New money, state efforts will help crime victims in Massachusetts –

State officials on Monday announced new money and new efforts to help victims of crime, particularly sexual assault.

Attorney General Maura Healey and the Massachusetts Office for Victim Assistance announced the awarding of $65 million in federal grant money to pay for programs that offer free services for crime victims.

The new money comes amid efforts by women who were sexually assaulted to call attention to assault and as students who were affected by school shootings have formed an advocacy coalition for gun control.

Healey praised the efforts of both those groups at a Statehouse awards ceremony to honor individuals who advocate for the rights of crime victims, as she announced the new money to help crime survivors.

“For victims, we know the road to recovery can seem impossible,” Healey said, adding that is important to give victims reasons to get help.

The money will go to 124 programs across Massachusetts that help victims of sexual assault, domestic violence, human trafficking, child abuse and other violent crimes. The programs will help victims get mental health support, legal help, housing assistance and financial support.

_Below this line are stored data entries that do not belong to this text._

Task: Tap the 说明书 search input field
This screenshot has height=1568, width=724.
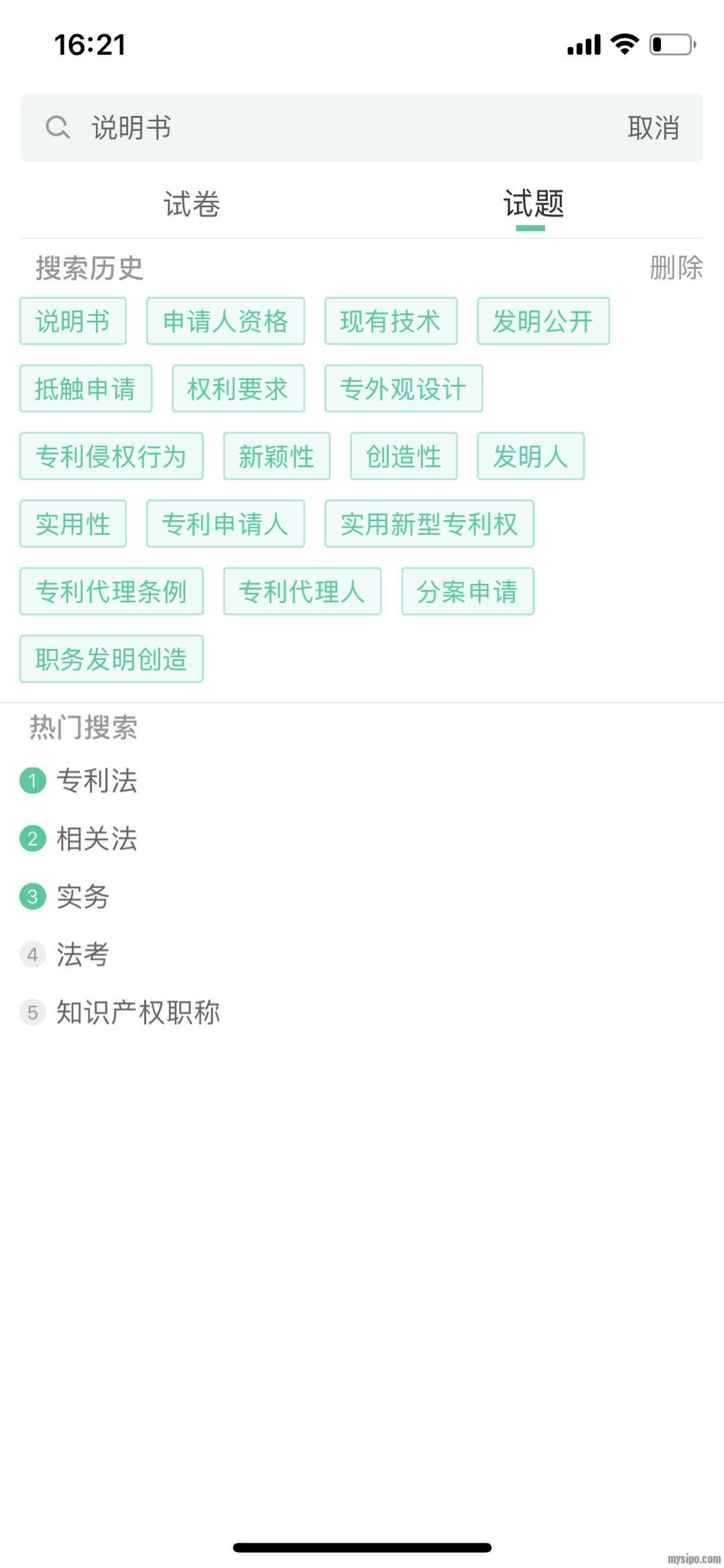Action: (335, 127)
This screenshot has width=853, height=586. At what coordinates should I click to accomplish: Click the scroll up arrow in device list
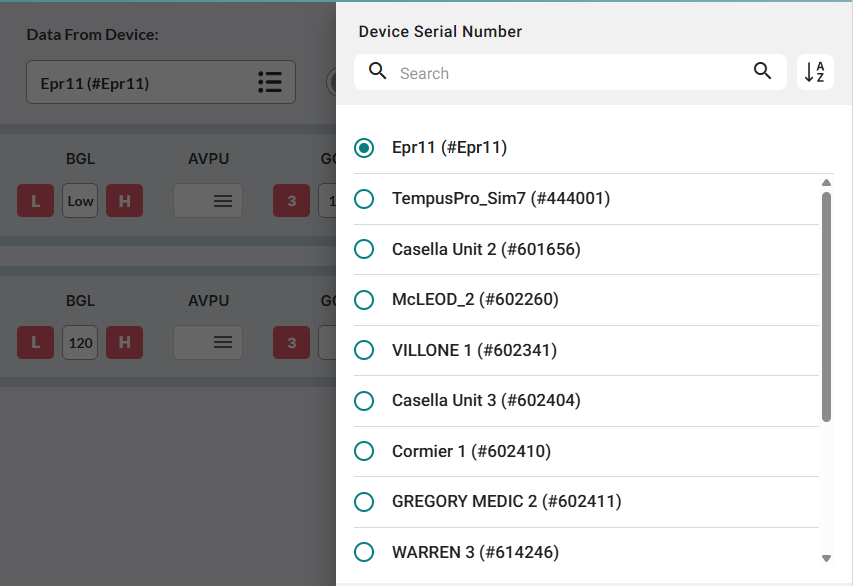pyautogui.click(x=826, y=183)
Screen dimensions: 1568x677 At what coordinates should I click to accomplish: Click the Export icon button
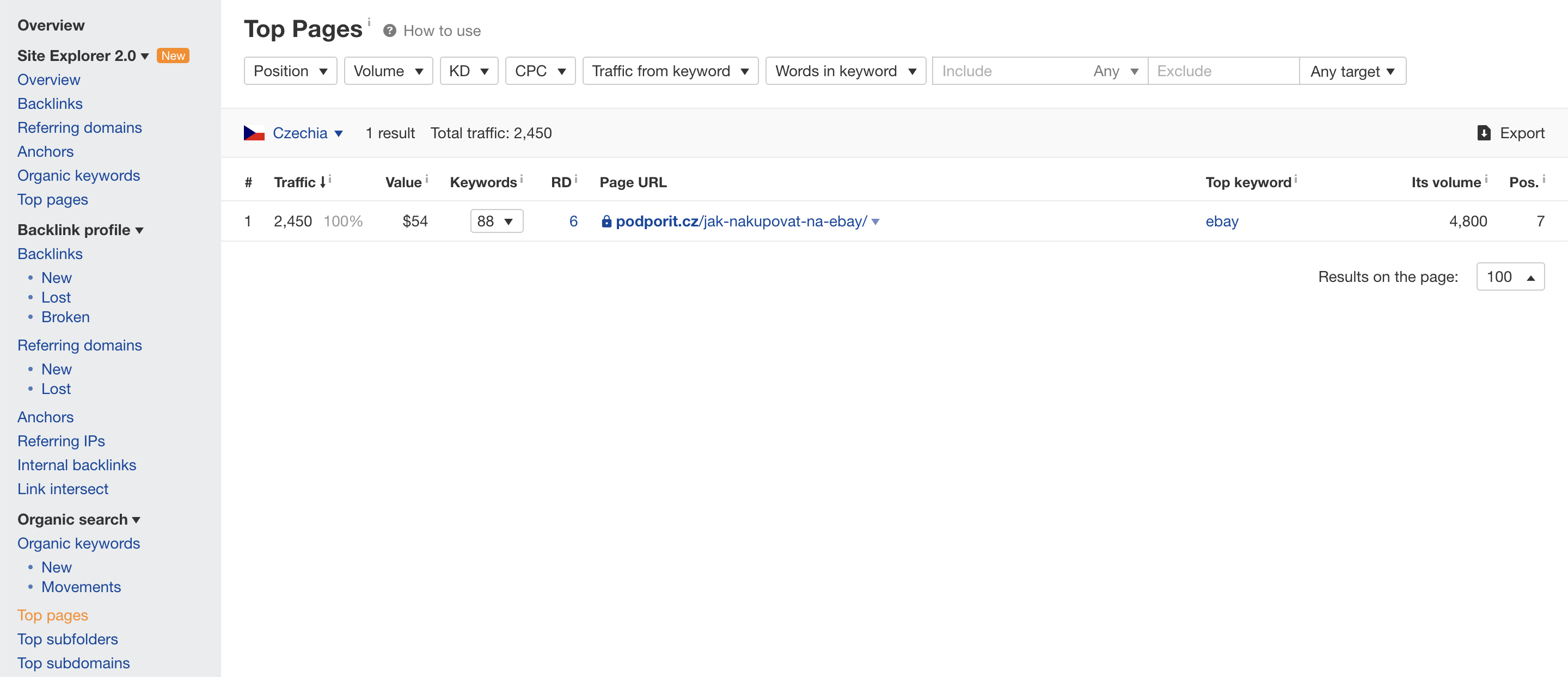coord(1484,132)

Healey will join the Massachusetts Office for Victim Assistance again on Thursday to announce the opening of a new victim assistance office for Western Massachusetts, based in Northampton.

Lt. Gov. Karyn Polito used the event to announce that she plans to organize discussions around Massachusetts in April and May focusing on preventing sexual violence.

The discussions will bring together state government, nonprofits and experts. The goal will be to highlight ways that communities can combat sexual violence and determine what improvements are needed in different regions of the state.

According to Polito’s office, the discussions aim to highlight successful strategies, foster collaboration among groups in each region, and identify needs specific to each community.

Polito said the goal is “to have meaningful dialogue and conversation about what we can do more to build out these safety nets all throughout our commonwealth, not just in some places but in every region.”

Meanwhile, as the problem of sexual assault is gaining prominence both in Massachusetts and nationwide, students from 20 Massachusetts campuses are planning a rally Tuesday at the Statehouse to urge lawmakers to pass bills that would create a climate survey about sexual assault to be distributed on campuses across Massachusetts; require all colleges to have policies about sexual assault and dating violence; and maintain certain standards for responding to and reporting incidents.

“No student should ever lose their opportunity for an education due to sexual harassment, violence, or a college environment that allows these behaviors,” said Rep. Tricia Farley-Bouvier, D-Pittsfield, who introduced one of the bills aimed at addressing sexual violence on campus.

The other bill was introduced by Rep. Lori Ehrlich, D-Marblehead.